Among the sharpest eyes cast on the Ireland of the early 1920s were those of V. S. Pritchett, just starting as a writer, sent by the Christian Science Monitor of Boston. "Six articles, £25 the lot, including expenses." If he did well he might become their correspondent in Dublin. He was to describe how people lived their ordinary lives despite the Civil War. It was February 1st 1923. He knew no one in Ireland. To the Abbey Threate, where The Countess Cathleen was playing to a dozen people - the war kept them away. He arrived in Cork to a racket of machine-gun fire. "A barefoot urchin who took my case said " 'Tis only the boys from the hills." A posse of soldiers came into his room. "They looked respectfully at my books. One of them started to read a poem by Yeats and said if I kept to that I would be all right." He kept going and became correspondent.

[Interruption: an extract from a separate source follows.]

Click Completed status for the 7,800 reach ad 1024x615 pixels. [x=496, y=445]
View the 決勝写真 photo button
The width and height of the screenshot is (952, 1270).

He loved Clifden "where the sands were white and the kelp burns on them . . . and the curious tropic of Kerry." He had one experience of Irish country house life in Civil War time. At a party, he told a man he didn't hunt, shoot or fish. "What do you do then?" the man asked coldly. His life as an Irish sportsman began and ended when he fell off a horse into the mud. "I liked curious clothes, and back in Dublin stayed in my riding breeches" until somebody tactfully suggested he looked like a stable boy.
"It is a choking and confusing experience to meet one's first great man when one is young." Yeats: "It was a Georgian house," as unlike a hut of wattle in a beeloud glade as one could imagine. Writing a half century later, he could not remember the conversation but the resonance of voice, the exalted flow. More tea was needed. Yeats, after hesitation, went to the splendid Georgian window, opened it, and out went the tea leaves with a swoosh into Merrion Square "for all I know on to the heads of Lady Gregory, Oliver St John Gogarty and AE." And AE a "large tweedy bunch of a man" was a slave to the encouragement of young writers. Pritchett sent him his first story. He kept it for two years "and almost with tears of apology sent it back saying it was crowded out." AE occupied most of the space in The Irish Statesman.
There was an Orangeman up north whom Pritchett liked. In an IRA raid on his house, the man went for his gun under the bed. "I always keep one up the spout. A lesson you don't forget in the British Army." But, said his lively, southern wife "It went off as he got it from under the bed. There was a crash of china. He had shot the chamber pot."
"Sign on wall of Sean O'Casey's bleak room: `Get on with the bloody play.' It was The Plough and the Stars." From Midnight Oil, 1971. Pritchett died in March 1997, Sir Victor.